1. Tell us about your background and a little bit about who you are?
I am the wife of a Los Angeles City firefighter, the mother of 3 girls, and Music and Theater Director.
My husband, Josh, and I have three spunky little girls, Lilah (7), Violet (6) and Paisley (3). I teach fifteen classes a week, and direct and produce two musicals each year with casts of 200+ students. Something that I love about my job is that my girls get to be at school with me. Josh and I value the Christ-filled message of the school, and believe in the partnership of school and family in raising our girls to love God. I am blessed to be in my 11th year in my dream job and am loving motherhood. Nevertheless, there are moments when it all just about kills me.
We were married in 2009, purchased our first home, and, as a “housewarming gift” two week later, we found out we were pregnant. So, I jumped into motherhood right away, at 23 years old, without any friends in the same boat.
2. What do you find most fulfilling about motherhood? the most challenging?
Motherhood has brought me both to my lowest and highest points in life! I remember when I brought my first daughter home from the hospital, I had this realization that everything as I knew my life to be was over. I soon realized that it was not about me or my desires or hopes or dreams. And, I realized that it was a “gift” in those first few months of my child’s life, if I was able to take a shower and sleep for more than 3 hours at a time. (Thank goodness it got better.) My daughter, Lilah, was drinking eight ounces of breast milk once she was two weeks and older, and ate every two hours! It was crazy. I felt engorged 24/7, had bleeding nipples, and cried every time she nursed.
I didn’t seek any advice because I was embarrassed, tired, and frustrated with myself. I ended up pumping every bottle for her for ten months. I would NEVER recommend this to anyone. When I wasn’t pumping, I was feeding her the bottle, then doing it all over again 24 hours a day… seriously crazy stuff that took me to an extremely low point, both physically and mentally!
One of the most fulfilling aspects of motherhood is that I didn’t know I would develop this unimaginable, genuine relationship and love for my children. I recognized that God had given me these gifts and that they were created for His purpose, and that He gave me the amazing job of being their mom!
Each of my children is so different and beautiful. I have a different relationship with each of them. My favorite place to be is with them, and I celebrate and cherish their differences as I walk with them through life.
3. What does motherhood look like for your right now? what do you love about where you are? what would you change?
Between balancing my duties as a wife of a firefighter who is gone for 24 hours every other day, as a teacher who works crazy hours, and mom who does it all, I have come to realize that prioritizing is a necessity.
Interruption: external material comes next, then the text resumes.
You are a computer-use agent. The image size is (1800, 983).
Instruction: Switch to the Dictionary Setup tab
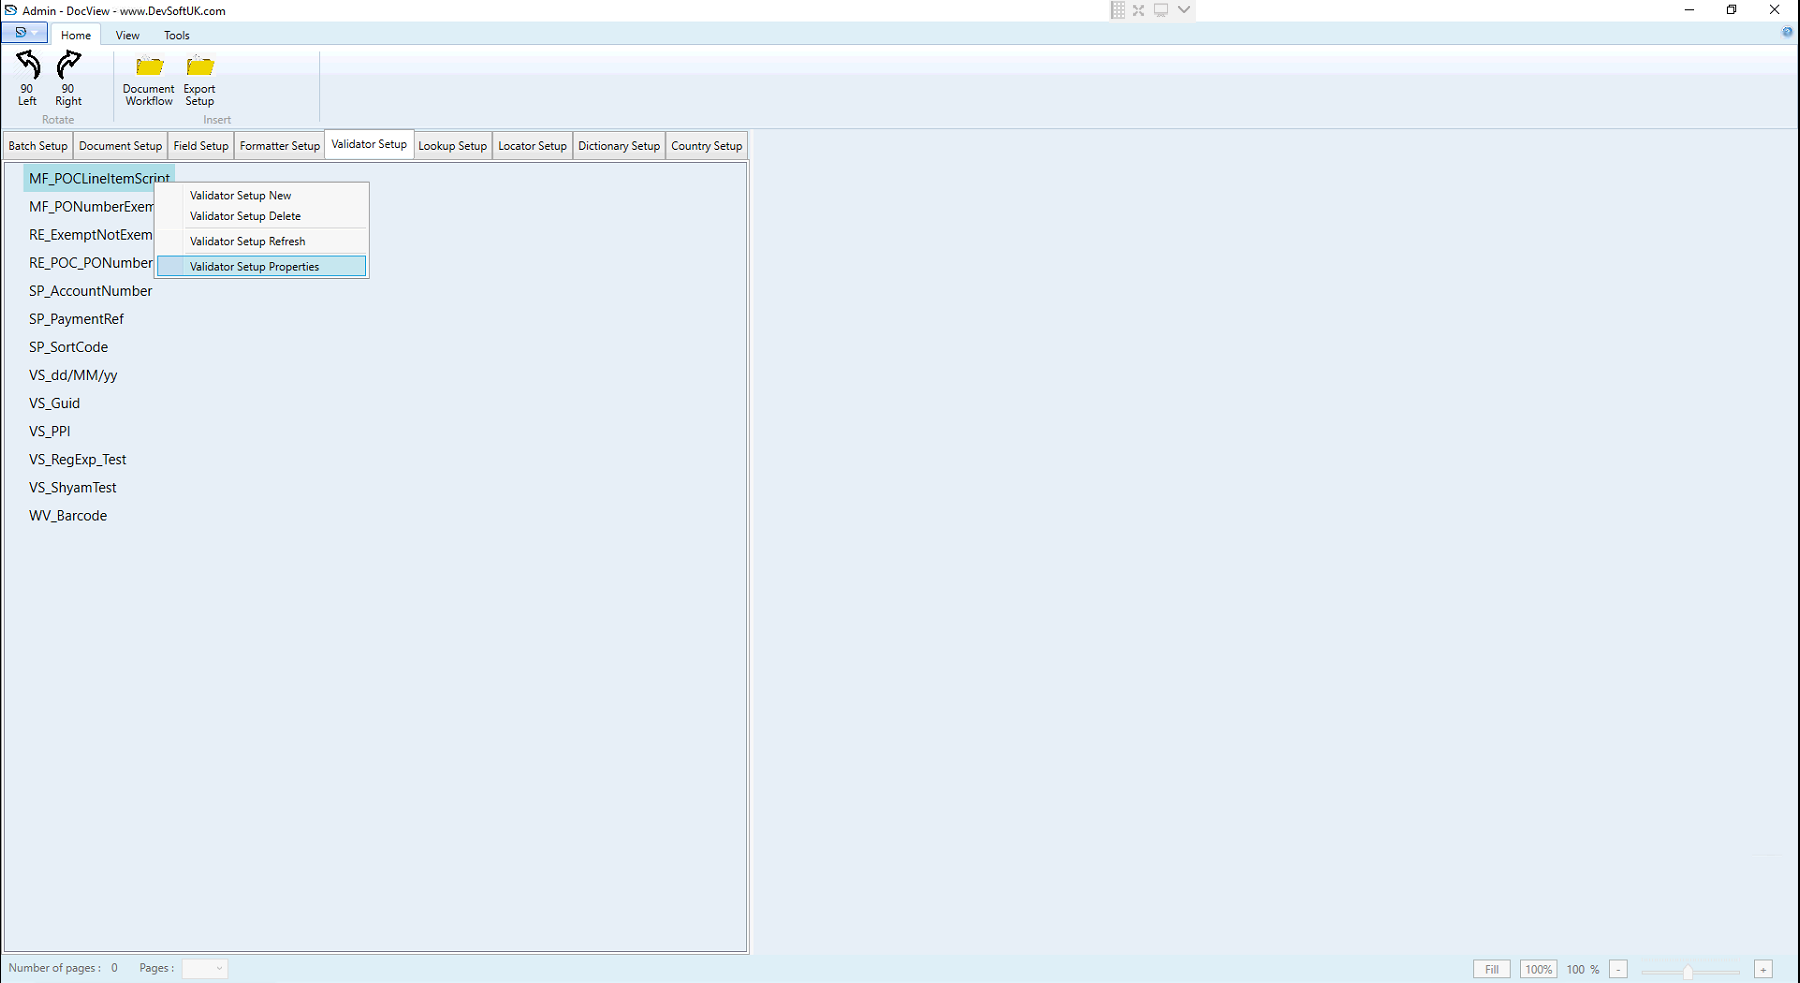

I never want to live with regret. These precious years are flying by and I only get one shot at being there mom. Unlike jobs in the workforce, mothers are not replaceable. Only Mommy can touch can console and cuddle in just the right way, only Mommy can make a booboo better with her magic kiss, only Mommy can cut the chicken into the right size pieces. These may be small things, but to my kids, they are everything. I want my girls to want to be just like their mom and that comes by leading them through daily example. Do I want to be a mom that is always in a hurry and stressed out who maybe looks like super mom or do I want to be that mom that leads by her example of love and dedication for her family and for others?
4. How have you incorporated motherhood into your identity without losing your own individuality?
The balancing act of work and motherhood can be tricky. It helps that my girls get to be at the same school that I work at. Because I get to be their music teacher, it allows my motherhood identity and career to mesh which is the best of both worlds.
I make sure that I give myself time to take care of myself away from my girls. Sometimes it’s an hour a week or maybe a night out with some of my girlfriends. This helps me to be recharged as a mom because I feel happy rather than burnt out. When we, as mothers, don’t make time to recharge we end up not being the moms we all want to be, and the grouchy, tired mean momma comes out.
5. What advice would you give women who are considering/desiring motherhood?
Motherhood is the most rewarding and most challenging job I’ve ever had. I wish that I had known that prior to having my first daughter. I thought it was all fun and games and that this little person would just tag along through life with me. I would encourage anyone who is considering motherhood to find other moms first, watching them, listening to them. When new moms come up to me and ask me questions, I love the opportunity. No question is a bad question (whether it’s about labor and delivery and postpartum to how to get my 5-year-old to eat veggies). Moms all around the world for centuries have all walked in these shoes so there are so many people ready to help educate us.